10/10
"You can't hate (a city) unless you love it."
3 July 2019
You know, as someone who has been an almost New Yorker my whole life, I'm not sure if truer words have ever been spoken about a city (and to a... Hey, that's Thora Birch in a movie again!)

It's hard for me to find the right or easy words to compare this to other films because Im not sure I've seen something quite like it. Maybe there's aome fluorishes of cinematic (and I mean fully, lyrically, poetically, if not quite to the philosophy plane) that Malick does, but only in fluorishes. Someone I read said Scorsese in some of the surreal touches. But this has such a lush look and feel, and in depicting not just how a place is on the surface but how it feels and its soul, what the people mean in it as well as the smoke and fog and the flowers and trollies and the whites and the blacks and those in between, that it feels akin to a city symphony film... That also happens to have a strong story about two friends trying to figure out their place in life/the world/San Fran/that house that was (but wasn't) build in 1946 by our heros grandfather.

It's a film by Joe Talbot - and holy moly do I want to see everything he will do for the rest of his life - that doesn't shy away from, for lack of a better phrase, lifting ones spirits while at the same time depicting the people in these places as honestly as possible. That may be slightly Scorsese as well, without as much or the usual element of street crime... No, that is there, but it's like this presence that is there but, one hopes, only on the periphery... Until it isn't. These two friends just want to live on their own terms, as far as the basics of a place to live that makes one feel at peace, and also for a place to create (one draws and writes plays, the other keeps fixing up the house to look just right).
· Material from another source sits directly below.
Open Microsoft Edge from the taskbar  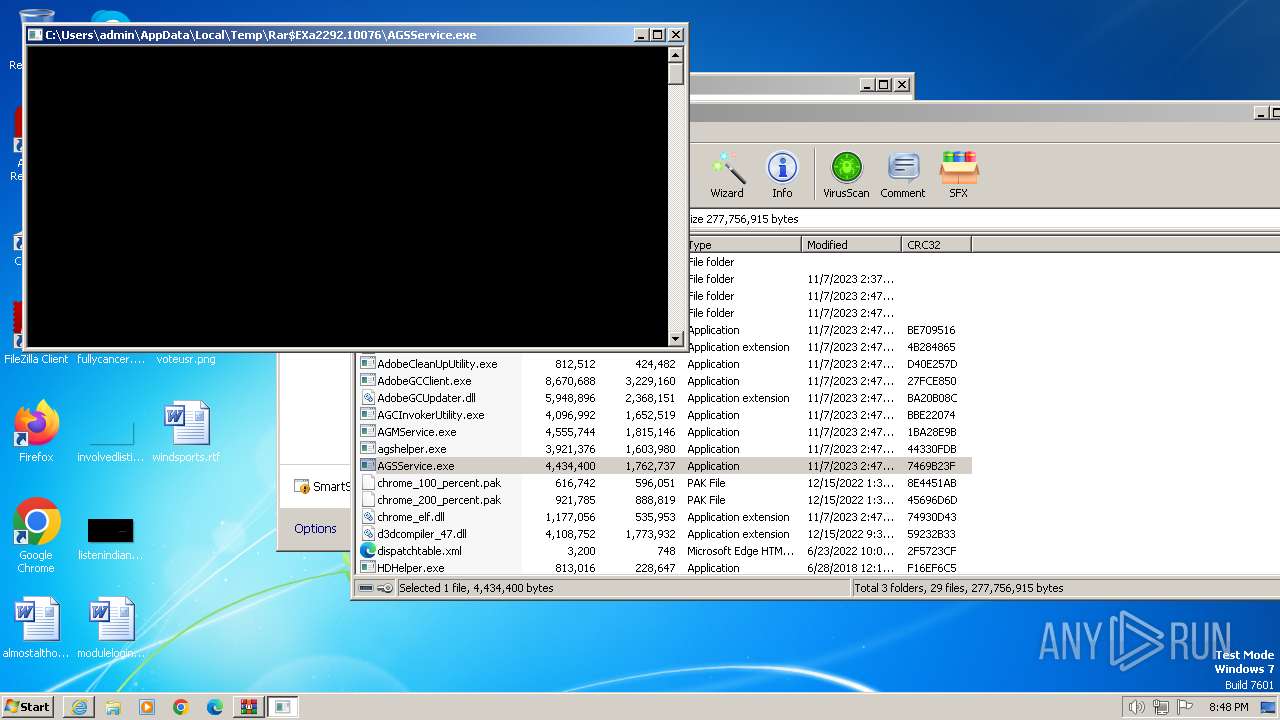214,707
What's against them? The conflict? Oh, systemic racism and poverty, class warfare, throw in some gentrification too; an interesting but important side note too is the detail that the neighborhood with the coveted house used to be Japanese dominant, until WW2 changed that with the camps, then black people cane in (and then the... Last 25 years of making everything prohibitively expensive to live in a city that isnt on the fringes). One (more ignorant) might look and say, "pffft, get a job and work so you can get that house, or who even needs that house anyway."
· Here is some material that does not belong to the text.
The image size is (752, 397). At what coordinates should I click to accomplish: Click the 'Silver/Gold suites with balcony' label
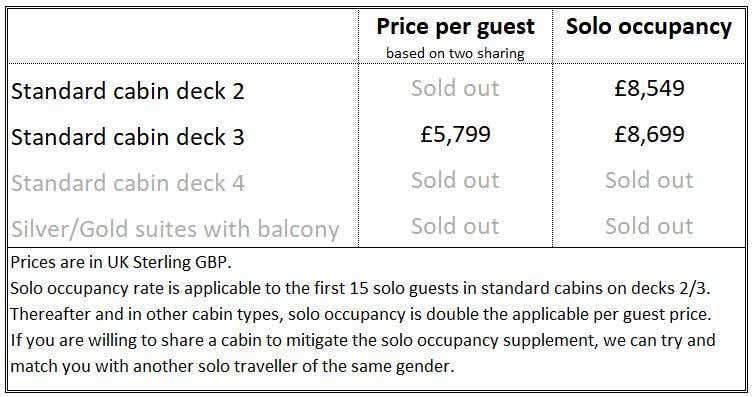point(175,229)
But this is ignoring everything that makes up the foundation of these young men and what their options are. At the same time, this is all larger-issue points that come up when looking at the films characters and this beautiful but complicated (and sometimes quite violent) world of San Francisco. Why it's so great is that the filmmakers find fresh and original ways of bringing visual umph and lift to the emotions they're feeling - or that they would like to feel, or aspire to.

Like Moonlight, this is a filmmaker (I mistakenly assumed he was black but looking at Talbot that's not the case, albeit a native of SF) looking at life in a city and showing us something we either may have not seen before or not in such a way that demonstrates what cinema can do. It can bring us up as well as crash us down. It can find the unique and... Unusual people who may be frankly neglected by those in a city who would look the other way (or not at all). It can make us laugh at some absurdity, or, in a lot of cases here, make us unsure what to feel at times, like at one point where the theatrical playwrite artist comes in to the group of street guys (all of course talking s***) and acts as though he is putting on a play with them (a Stanislavski mention gave me a big laugh). And it can make us wonder what is in ourselves and what we want out of life and what it can provide as well as easily/tragically/crushingly take away.

This feels really special, in ways that another viewing will hopefully make clearer. AND it's the *other* (superior) black-led film this year where "I Got 5 On It" gets belted out.